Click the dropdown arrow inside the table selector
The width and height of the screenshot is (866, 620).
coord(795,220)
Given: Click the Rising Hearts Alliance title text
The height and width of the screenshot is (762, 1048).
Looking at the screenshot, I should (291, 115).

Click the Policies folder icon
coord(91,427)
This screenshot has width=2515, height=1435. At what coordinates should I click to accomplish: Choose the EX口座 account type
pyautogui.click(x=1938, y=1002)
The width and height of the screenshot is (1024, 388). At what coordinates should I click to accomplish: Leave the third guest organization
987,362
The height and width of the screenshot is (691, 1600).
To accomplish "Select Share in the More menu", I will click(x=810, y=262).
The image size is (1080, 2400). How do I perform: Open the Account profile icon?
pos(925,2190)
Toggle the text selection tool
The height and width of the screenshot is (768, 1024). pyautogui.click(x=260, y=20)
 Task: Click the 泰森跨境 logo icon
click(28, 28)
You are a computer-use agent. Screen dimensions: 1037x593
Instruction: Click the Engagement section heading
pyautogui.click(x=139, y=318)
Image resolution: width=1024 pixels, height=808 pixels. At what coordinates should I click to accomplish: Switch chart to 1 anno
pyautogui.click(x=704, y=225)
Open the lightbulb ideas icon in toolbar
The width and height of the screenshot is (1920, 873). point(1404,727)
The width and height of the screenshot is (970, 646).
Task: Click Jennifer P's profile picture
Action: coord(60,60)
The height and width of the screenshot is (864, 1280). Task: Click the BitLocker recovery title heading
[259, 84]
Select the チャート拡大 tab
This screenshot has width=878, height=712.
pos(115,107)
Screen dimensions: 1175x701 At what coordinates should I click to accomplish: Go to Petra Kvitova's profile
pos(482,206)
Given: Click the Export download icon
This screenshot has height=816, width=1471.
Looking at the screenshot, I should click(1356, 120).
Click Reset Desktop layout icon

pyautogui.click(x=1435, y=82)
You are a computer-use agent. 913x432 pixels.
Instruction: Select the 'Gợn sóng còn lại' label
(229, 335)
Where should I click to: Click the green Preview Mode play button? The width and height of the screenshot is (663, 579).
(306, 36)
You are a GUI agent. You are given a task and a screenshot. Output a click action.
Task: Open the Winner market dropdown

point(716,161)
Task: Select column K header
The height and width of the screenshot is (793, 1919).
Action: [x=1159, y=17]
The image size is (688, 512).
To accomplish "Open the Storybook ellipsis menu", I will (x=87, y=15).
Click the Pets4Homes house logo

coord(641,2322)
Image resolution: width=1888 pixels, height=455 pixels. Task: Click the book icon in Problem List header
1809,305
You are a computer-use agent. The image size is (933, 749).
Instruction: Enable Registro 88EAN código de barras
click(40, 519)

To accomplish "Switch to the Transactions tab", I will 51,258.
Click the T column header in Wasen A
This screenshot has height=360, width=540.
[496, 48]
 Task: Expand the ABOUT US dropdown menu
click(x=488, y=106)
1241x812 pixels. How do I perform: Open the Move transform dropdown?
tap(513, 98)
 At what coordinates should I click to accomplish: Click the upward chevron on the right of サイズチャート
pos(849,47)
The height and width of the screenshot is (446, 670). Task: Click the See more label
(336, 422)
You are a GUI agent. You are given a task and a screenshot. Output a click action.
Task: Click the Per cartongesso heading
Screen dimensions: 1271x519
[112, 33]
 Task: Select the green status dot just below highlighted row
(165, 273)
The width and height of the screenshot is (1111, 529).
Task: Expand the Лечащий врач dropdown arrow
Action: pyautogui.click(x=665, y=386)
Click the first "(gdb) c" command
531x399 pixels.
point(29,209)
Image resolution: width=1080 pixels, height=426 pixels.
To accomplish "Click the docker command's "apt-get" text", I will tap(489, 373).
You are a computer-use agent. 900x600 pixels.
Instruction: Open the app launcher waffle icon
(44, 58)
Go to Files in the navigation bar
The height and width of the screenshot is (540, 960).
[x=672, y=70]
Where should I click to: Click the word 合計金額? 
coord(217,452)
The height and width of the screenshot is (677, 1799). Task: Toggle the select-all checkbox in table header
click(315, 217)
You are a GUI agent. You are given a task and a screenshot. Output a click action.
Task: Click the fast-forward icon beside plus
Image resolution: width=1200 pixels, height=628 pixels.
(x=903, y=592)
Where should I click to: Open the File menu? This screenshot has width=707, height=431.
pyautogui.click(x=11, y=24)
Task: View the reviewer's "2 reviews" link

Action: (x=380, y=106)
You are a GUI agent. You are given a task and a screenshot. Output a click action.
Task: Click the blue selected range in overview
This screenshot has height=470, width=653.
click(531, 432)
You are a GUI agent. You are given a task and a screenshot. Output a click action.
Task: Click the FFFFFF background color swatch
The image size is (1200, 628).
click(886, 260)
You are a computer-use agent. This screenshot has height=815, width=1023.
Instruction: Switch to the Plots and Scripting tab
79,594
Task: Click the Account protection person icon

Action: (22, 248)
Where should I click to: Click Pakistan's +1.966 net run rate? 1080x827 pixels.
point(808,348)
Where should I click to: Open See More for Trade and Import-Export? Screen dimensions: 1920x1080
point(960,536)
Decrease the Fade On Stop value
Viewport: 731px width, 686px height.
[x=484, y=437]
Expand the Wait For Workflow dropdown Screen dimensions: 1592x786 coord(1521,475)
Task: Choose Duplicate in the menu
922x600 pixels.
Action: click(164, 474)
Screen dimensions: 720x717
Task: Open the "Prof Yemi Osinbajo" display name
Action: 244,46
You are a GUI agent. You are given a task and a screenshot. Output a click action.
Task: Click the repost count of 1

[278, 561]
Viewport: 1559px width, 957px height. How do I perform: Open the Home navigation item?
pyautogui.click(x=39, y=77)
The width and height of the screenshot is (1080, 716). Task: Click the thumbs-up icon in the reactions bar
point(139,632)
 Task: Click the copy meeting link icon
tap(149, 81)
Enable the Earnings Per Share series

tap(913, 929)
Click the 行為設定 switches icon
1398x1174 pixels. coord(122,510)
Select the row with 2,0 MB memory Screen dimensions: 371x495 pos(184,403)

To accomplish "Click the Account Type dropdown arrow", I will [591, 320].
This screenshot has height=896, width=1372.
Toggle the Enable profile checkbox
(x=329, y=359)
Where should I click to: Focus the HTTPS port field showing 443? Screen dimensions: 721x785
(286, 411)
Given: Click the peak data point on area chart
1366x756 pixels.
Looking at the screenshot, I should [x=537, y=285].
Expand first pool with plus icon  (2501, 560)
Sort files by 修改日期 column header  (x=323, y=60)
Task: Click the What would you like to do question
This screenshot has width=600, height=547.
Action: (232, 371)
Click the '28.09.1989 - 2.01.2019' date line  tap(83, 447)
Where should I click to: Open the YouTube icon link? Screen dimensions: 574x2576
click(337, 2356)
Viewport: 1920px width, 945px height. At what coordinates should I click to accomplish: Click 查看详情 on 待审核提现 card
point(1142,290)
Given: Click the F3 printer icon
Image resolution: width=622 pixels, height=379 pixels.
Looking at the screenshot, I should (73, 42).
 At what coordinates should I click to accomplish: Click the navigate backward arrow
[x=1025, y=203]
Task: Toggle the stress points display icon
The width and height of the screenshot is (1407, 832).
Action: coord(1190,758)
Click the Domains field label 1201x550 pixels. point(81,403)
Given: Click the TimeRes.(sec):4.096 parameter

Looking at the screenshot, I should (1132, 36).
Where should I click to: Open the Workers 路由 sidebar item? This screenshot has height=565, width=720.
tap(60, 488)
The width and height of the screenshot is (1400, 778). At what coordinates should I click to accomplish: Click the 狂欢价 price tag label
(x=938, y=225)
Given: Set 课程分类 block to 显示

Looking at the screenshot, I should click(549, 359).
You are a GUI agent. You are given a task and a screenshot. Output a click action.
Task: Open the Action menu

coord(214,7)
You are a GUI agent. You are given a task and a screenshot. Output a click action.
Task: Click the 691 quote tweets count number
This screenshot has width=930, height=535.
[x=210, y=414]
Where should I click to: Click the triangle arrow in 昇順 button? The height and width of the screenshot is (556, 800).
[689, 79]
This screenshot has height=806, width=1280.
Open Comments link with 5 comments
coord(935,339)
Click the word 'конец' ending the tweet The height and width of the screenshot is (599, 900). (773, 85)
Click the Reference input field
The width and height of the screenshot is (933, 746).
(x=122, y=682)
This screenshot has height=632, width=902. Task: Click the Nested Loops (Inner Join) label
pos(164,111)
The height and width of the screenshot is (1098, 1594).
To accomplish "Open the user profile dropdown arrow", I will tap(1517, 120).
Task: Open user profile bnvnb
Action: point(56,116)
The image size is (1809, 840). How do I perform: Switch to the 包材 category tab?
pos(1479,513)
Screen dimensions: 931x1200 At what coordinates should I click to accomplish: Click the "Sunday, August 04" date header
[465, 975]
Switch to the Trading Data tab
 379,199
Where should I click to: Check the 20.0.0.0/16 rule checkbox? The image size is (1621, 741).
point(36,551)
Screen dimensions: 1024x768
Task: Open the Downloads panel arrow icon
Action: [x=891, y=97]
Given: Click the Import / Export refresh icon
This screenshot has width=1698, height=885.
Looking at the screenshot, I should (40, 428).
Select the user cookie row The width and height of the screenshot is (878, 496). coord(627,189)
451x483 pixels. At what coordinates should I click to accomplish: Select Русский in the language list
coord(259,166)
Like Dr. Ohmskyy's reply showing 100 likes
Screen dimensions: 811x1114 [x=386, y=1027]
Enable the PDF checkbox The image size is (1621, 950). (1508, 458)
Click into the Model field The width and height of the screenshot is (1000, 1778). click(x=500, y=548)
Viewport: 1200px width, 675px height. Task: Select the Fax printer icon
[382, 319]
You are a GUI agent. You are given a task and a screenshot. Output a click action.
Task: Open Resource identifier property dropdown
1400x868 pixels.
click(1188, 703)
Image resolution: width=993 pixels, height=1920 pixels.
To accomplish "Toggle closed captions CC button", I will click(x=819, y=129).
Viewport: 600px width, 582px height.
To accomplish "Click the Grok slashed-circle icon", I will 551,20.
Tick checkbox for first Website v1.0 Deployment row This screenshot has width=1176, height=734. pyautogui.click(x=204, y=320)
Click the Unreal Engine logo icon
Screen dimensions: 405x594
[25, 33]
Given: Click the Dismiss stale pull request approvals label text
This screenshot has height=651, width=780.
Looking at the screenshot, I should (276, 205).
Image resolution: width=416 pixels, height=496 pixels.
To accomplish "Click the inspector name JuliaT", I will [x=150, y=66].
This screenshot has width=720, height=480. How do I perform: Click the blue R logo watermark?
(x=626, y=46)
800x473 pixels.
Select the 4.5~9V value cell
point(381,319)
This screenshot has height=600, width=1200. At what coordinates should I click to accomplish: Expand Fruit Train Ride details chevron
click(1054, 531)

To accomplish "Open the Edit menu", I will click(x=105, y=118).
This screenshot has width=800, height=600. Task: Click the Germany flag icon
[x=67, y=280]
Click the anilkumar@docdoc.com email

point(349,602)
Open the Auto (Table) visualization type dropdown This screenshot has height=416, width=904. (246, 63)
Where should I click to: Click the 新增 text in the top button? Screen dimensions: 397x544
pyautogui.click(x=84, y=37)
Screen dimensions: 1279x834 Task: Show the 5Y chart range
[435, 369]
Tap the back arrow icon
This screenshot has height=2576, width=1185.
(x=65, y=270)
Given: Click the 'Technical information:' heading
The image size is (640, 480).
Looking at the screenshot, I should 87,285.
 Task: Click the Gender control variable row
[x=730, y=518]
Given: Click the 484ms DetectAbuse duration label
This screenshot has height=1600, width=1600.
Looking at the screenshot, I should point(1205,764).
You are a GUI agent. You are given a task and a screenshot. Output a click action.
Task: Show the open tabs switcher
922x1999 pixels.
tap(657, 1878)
========================
* TASK TO CARRY OUT
Repeat word for word the lines above that run from the line containing "800x473 pixels." through the line containing "Open the Auto", both ends included, and nothing else.

* SOLUTION FOR THIS TASK
800x473 pixels.
Select the 4.5~9V value cell
point(381,319)
This screenshot has height=600, width=1200. At what coordinates should I click to accomplish: Expand Fruit Train Ride details chevron
click(1054, 531)

To accomplish "Open the Edit menu", I will click(x=105, y=118).
This screenshot has width=800, height=600. Task: Click the Germany flag icon
[x=67, y=280]
Click the anilkumar@docdoc.com email

point(349,602)
Open the Auto (Table) visualization type dropdown This screenshot has height=416, width=904. (246, 63)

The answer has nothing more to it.